First, we developed an ML model predicting 1-year mortality using electronic health records including all patients with a first in-hospital HF diagnosis between 2017-2023 (N=30,021, 22% mortality) from Region Västra Götaland, Sweden (total population 1.8 million people). Second, we introduced clinical impact projection (CIP) curves to visualise important cost dimensions – quality of life and healthcare provider expenses. These costs were further divided into treatment and error costs, to assess the consequences of both correct and incorrect predictions. Finally, we developed four LLM agents to generate individual patient-specific descriptions explaining the certainty of the prediction, cost-benefit considerations, and risk reduction strategies.

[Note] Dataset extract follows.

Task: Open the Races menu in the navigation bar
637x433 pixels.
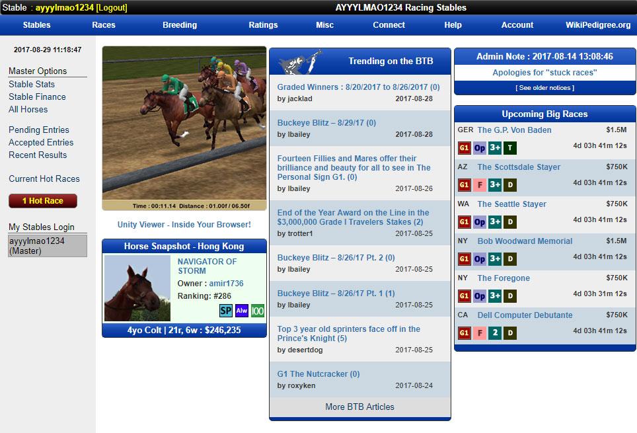Action: tap(104, 25)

The system was evaluated by clinicians for decision support value.

Results

For the ML predictive modelling, the eXtreme gradient boosting model achieved the best performance, with an area under the receiver operating characteristic curve (AUROC) of 0.804 (95%; confidence interval (CI) 0.792-0.816), area under the precision-recall curve (AUPRC) of 0.529 (95% CI 0.502-0.558) and a Brier score of 0.135 (95% CI 0.130-0.140) shown in Figure 1. The CIP cost curves provided a population-level overview of cost composition across decision thresholds. LLM-generated cost-benefit descriptions enabled prediction analysis at individual patient-levels. An illustrative example can be found in Figure 2. The system was generally well received according to the evaluation with clinicians. However, clinical feedback emphasised the need to strengthen the technical accuracy for speculative tasks.

Conclusions

An ML algorithm was developed to predict 1-year mortality risks. Further, the CAP framework utilises LLM agents to integrate this ML classifier outcomes and cost-benefit analysis, to support clinical decision-making by more transparent and interpretable communication. While receiving positive clinical feedback, future work is needed for fine-tuning of LLM narratives for optimal accuracy and usefulness.